Dataset: Begin

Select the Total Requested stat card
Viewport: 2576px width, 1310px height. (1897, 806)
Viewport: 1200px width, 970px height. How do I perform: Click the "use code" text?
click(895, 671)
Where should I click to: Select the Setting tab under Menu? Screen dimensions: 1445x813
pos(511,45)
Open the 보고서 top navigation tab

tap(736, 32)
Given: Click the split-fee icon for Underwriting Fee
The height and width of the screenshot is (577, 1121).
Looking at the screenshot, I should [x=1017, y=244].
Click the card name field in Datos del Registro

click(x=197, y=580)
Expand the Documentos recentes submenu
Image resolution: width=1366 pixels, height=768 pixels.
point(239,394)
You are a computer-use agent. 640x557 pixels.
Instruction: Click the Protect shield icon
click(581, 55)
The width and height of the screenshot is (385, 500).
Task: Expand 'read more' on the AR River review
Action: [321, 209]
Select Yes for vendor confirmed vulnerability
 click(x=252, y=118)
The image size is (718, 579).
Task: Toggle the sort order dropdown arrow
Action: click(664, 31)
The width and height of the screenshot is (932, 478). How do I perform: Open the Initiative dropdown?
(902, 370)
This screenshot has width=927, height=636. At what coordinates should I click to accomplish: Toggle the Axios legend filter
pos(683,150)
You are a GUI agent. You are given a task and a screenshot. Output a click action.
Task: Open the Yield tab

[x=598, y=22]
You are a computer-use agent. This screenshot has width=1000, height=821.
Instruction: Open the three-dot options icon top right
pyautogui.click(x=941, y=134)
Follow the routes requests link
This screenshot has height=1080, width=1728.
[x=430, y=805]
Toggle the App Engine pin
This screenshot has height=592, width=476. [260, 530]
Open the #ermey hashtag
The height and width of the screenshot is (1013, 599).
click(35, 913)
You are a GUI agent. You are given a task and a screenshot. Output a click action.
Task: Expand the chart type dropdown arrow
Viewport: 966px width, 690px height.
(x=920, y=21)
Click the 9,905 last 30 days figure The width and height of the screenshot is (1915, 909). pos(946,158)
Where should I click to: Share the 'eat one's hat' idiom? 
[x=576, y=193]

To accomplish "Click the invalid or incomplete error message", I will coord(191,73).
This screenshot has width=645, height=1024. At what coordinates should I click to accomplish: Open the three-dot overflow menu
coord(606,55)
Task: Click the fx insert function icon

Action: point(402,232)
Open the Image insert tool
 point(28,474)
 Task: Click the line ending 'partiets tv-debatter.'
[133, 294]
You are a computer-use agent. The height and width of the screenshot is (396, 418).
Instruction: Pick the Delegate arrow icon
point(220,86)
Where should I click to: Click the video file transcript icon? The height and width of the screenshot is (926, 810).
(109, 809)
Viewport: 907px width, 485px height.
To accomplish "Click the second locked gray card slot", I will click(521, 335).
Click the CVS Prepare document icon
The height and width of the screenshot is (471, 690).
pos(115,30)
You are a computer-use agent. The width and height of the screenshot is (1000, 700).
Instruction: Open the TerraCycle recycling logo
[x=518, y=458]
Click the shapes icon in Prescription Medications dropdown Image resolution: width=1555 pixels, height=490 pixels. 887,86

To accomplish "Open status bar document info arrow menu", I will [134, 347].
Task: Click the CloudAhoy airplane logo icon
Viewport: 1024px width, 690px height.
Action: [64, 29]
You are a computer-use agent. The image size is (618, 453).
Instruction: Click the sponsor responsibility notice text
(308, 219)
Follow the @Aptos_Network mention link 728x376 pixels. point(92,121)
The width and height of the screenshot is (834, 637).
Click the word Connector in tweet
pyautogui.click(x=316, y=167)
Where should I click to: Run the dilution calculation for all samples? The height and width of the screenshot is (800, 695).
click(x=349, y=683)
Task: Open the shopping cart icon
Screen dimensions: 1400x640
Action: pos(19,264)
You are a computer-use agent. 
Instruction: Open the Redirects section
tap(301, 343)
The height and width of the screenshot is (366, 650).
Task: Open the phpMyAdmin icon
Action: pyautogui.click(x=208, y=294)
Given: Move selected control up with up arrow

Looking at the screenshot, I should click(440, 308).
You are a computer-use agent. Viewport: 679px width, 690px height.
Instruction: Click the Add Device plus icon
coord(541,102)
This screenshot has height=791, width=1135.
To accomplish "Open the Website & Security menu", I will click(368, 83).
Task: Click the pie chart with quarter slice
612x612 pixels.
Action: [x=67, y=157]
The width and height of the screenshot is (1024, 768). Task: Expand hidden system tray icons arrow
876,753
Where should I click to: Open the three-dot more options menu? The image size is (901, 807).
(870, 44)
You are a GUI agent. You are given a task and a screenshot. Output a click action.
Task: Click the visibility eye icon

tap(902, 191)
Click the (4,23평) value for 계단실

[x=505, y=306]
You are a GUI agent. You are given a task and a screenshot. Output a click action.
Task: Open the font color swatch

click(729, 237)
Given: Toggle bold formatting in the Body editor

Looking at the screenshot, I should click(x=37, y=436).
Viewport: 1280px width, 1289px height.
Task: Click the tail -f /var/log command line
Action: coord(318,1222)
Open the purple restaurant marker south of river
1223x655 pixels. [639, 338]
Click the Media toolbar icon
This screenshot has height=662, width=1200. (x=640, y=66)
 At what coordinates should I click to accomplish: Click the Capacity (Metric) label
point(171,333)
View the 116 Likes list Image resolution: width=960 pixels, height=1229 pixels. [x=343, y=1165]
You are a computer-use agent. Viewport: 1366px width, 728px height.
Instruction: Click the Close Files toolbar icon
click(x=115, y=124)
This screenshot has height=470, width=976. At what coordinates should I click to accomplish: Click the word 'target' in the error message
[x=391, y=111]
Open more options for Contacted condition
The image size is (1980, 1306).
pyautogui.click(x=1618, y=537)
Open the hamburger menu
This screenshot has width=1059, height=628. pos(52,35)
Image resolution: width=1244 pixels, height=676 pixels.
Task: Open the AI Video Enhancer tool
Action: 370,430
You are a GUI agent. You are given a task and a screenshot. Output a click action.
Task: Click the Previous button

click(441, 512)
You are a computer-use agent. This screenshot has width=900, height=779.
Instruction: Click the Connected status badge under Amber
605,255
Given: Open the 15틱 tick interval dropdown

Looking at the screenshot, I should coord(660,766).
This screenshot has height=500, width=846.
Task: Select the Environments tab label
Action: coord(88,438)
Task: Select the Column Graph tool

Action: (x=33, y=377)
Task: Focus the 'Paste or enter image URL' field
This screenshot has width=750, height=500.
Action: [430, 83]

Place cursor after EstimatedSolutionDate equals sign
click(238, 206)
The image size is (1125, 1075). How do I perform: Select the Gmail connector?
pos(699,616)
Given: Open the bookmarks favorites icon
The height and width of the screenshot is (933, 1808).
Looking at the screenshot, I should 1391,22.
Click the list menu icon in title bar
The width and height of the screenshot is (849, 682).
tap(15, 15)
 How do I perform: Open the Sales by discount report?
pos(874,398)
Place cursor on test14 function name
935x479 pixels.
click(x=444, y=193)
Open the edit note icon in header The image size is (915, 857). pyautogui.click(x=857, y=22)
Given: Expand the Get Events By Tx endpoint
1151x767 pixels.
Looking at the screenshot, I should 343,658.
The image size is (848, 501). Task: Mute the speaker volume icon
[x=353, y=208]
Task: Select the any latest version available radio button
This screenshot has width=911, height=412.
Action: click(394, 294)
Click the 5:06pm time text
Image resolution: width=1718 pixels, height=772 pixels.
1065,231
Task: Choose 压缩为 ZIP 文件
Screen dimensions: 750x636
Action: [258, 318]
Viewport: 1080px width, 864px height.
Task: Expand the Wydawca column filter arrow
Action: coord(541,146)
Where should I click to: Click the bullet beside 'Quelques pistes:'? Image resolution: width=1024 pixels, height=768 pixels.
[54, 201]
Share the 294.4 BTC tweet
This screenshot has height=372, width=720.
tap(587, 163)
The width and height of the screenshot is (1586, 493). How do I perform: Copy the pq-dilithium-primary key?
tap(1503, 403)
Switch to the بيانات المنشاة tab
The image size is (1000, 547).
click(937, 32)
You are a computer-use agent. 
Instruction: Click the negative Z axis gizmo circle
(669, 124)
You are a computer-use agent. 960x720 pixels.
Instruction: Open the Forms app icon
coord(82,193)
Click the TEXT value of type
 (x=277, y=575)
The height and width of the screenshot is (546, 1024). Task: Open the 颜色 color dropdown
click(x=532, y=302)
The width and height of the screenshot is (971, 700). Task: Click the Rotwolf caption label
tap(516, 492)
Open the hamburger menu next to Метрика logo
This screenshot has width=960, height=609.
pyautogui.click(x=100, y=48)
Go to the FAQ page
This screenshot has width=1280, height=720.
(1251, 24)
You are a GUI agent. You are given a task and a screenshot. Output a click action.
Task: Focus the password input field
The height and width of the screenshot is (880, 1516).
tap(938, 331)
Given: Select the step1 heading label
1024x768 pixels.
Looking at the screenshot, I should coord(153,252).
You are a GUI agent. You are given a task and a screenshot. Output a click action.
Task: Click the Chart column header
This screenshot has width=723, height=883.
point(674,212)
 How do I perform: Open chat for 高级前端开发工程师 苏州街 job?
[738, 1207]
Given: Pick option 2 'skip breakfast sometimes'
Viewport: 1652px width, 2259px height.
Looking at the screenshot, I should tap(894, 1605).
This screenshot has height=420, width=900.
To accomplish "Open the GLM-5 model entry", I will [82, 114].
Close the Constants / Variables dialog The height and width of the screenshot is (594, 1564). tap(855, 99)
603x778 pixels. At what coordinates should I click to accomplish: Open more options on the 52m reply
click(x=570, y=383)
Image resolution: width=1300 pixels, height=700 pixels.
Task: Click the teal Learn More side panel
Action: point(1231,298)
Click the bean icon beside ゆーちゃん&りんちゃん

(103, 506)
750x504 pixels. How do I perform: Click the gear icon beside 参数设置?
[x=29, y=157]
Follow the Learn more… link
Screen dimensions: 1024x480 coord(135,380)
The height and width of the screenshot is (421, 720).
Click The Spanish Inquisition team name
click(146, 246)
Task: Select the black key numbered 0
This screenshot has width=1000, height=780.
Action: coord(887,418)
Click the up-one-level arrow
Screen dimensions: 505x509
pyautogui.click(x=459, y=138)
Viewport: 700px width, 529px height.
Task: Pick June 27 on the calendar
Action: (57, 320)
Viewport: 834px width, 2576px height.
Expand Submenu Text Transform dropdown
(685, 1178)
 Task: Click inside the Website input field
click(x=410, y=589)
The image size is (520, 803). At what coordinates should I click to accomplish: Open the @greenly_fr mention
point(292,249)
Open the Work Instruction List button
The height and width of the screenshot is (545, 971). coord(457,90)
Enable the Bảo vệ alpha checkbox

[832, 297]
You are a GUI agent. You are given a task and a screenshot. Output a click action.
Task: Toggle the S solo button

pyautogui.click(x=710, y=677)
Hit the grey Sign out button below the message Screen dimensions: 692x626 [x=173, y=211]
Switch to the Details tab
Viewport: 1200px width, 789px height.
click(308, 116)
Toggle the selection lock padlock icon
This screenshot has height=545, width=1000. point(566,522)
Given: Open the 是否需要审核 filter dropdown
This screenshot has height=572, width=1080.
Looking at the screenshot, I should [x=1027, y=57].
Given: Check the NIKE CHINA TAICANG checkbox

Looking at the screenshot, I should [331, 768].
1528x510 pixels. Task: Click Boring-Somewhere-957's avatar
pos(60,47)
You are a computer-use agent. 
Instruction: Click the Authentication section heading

Dataset: End

▸ **Required work**
When you reach the line containing "This screenshot has width=1280, height=720." in the data above, start copying exactly, and stop after the line containing "Given: Select the step1 heading label".

▸ **Written answer**
This screenshot has width=1280, height=720.
(1251, 24)
You are a GUI agent. You are given a task and a screenshot. Output a click action.
Task: Focus the password input field
The height and width of the screenshot is (880, 1516).
tap(938, 331)
Given: Select the step1 heading label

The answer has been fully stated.